Thunderous power diminished, faded, pouring out of her body into the air, into the street, into the stone she lay against. It felt like all the blood was leaving her body. Her strength was spent and she could only lie weakly on the ground.

Agony swept across her, leaving her helpless to tremble against the raw force of pain. Her muscles spasmed and her hands screamed silently. So this is what it felt like, to push an untrained body beyond its limits.

She had used more than a dozen Charms to get through that battle. It had taken most of her full strength but the might of the Solar lay in their power against adversity. The harder the Hunt had fought her, the stronger she'd grown.

It was almost not enough.

Those Charms, combined with decades of Dynastic sword training and 50 years of perfecting Exalted sword styles in Denandsor, had proven the Wyld Hunt's undoing. Even they could not stand against her Unfettered Tide of Mortality technique. But she was paying the price for it now, if in a different way then they had.

This Xilanada had never lifted a sword in her life and she could tell by the hot, stickiness on her hands that she'd hurt herself doing it.
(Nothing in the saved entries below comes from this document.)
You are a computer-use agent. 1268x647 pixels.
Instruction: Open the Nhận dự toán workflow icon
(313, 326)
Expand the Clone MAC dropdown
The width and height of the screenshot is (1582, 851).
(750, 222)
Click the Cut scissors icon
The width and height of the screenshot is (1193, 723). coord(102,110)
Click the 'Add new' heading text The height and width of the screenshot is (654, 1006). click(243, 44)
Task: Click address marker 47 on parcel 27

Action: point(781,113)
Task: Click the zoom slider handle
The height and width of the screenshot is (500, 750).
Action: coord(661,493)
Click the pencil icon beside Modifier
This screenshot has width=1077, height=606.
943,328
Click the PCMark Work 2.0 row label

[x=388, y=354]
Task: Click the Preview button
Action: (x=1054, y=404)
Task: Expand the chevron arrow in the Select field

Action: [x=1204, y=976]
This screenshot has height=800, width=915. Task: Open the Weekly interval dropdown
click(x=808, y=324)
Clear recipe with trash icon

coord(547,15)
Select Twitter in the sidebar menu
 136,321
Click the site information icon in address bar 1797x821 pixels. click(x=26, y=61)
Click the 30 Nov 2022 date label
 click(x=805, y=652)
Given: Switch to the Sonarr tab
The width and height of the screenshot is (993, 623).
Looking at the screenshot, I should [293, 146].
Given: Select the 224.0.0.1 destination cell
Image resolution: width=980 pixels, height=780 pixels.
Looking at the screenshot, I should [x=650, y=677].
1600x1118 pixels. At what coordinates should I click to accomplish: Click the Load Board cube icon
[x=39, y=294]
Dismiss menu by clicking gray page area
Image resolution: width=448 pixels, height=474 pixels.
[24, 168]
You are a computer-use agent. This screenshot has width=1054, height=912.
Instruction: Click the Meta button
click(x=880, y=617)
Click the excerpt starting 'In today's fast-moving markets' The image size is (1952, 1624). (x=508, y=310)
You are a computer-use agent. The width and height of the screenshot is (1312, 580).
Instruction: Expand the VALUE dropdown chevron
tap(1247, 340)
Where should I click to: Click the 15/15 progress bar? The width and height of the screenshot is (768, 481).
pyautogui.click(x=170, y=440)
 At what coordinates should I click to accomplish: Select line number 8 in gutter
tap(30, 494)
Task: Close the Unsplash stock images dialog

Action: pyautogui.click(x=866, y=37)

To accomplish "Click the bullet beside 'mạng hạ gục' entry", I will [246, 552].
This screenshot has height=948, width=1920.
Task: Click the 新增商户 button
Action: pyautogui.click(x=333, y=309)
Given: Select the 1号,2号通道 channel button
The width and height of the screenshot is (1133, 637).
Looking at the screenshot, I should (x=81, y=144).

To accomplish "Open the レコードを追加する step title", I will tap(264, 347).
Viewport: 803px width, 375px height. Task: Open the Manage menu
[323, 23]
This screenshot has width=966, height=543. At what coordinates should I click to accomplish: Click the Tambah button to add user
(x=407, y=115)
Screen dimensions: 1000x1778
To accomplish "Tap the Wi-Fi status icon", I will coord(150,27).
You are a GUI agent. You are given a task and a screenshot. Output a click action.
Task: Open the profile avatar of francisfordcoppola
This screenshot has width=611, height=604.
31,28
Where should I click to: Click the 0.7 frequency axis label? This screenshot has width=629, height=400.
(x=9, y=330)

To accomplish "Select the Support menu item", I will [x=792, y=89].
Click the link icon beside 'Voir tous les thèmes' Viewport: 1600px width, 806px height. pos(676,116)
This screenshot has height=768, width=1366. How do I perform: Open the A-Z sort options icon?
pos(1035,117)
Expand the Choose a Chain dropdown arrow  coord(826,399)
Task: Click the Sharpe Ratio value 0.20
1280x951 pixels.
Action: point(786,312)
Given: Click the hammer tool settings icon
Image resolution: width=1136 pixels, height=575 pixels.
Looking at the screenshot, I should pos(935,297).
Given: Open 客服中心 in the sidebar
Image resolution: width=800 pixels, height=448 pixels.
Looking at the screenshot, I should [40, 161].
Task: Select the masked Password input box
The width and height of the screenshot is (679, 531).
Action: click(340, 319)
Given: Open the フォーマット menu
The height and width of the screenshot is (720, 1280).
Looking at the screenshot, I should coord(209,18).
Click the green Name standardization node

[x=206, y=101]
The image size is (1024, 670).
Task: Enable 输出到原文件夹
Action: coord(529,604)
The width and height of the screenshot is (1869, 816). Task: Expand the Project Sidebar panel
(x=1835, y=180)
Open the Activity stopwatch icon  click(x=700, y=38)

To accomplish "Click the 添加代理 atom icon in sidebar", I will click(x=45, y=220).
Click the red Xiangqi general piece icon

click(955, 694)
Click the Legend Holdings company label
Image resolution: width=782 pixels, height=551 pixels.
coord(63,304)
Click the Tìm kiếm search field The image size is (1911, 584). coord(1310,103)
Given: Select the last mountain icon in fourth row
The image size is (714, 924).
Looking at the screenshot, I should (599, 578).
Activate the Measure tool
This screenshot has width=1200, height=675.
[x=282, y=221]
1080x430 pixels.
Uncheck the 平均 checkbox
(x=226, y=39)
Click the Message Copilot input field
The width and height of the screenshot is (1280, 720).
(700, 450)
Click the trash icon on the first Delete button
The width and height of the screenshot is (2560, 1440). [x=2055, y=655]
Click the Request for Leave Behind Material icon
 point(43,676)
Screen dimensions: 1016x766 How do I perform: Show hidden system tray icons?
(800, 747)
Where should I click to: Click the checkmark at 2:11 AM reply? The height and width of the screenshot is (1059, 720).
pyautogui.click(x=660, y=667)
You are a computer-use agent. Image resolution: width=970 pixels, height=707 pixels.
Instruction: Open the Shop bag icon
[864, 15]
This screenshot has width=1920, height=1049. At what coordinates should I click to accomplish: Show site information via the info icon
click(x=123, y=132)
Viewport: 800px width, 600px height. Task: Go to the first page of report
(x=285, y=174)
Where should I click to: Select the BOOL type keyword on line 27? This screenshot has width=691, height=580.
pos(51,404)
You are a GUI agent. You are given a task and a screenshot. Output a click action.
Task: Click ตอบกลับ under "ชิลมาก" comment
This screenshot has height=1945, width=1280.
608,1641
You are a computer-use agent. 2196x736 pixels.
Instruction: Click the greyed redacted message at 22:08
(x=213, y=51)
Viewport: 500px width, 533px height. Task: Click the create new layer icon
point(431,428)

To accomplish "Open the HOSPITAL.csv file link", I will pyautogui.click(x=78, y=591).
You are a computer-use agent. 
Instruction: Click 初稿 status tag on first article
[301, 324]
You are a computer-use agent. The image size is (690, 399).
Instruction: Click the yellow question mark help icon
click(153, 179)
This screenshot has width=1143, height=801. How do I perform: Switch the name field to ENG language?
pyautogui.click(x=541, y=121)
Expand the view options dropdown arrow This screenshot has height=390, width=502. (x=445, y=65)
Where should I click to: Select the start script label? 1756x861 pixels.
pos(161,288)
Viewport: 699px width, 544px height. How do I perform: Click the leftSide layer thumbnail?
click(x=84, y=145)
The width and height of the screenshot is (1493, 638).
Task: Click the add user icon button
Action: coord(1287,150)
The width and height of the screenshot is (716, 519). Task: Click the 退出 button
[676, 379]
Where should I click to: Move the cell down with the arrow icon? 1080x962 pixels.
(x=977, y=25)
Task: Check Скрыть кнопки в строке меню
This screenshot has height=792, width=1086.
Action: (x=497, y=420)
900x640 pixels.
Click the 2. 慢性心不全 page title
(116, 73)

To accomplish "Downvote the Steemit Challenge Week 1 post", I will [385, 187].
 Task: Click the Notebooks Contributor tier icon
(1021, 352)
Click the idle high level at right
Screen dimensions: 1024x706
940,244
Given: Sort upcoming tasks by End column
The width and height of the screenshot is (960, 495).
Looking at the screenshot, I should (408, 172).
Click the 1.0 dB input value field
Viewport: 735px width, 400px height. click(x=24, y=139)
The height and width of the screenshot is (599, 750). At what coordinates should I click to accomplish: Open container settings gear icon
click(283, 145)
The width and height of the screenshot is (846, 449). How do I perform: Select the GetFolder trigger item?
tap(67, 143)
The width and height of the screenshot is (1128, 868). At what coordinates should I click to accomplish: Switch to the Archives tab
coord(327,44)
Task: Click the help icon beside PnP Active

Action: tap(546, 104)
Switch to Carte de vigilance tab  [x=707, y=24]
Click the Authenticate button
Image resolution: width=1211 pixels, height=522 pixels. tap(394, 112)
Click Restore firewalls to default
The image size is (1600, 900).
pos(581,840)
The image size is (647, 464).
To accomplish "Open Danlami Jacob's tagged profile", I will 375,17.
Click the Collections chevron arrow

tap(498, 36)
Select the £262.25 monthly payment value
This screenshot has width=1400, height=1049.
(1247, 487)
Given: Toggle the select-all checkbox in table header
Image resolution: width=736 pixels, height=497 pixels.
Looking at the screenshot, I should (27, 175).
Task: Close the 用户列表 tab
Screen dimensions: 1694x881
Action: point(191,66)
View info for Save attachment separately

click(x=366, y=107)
More than that, a dangerous burning in her blood told of the price she'd paid to unlock her power again. The Eclipsing Ephemerality Prana had been a strange and obscure Charm tucked away in the library's many books. It took her thirty years to learn enough about Essence to even comprehend the text, though once she had it had come easily enough.

Her memories were faint but the truth was obvious. Final Starry Night had used the Charm before ceasing to be and it had fooled even herself. It had taken great anger for her to break through its blocks tonight. The books warned that ending the Charm without taking the time to reattune one's own Essence could kill its user. She had survived but the pain in her blood told her that it hadn't been without cost.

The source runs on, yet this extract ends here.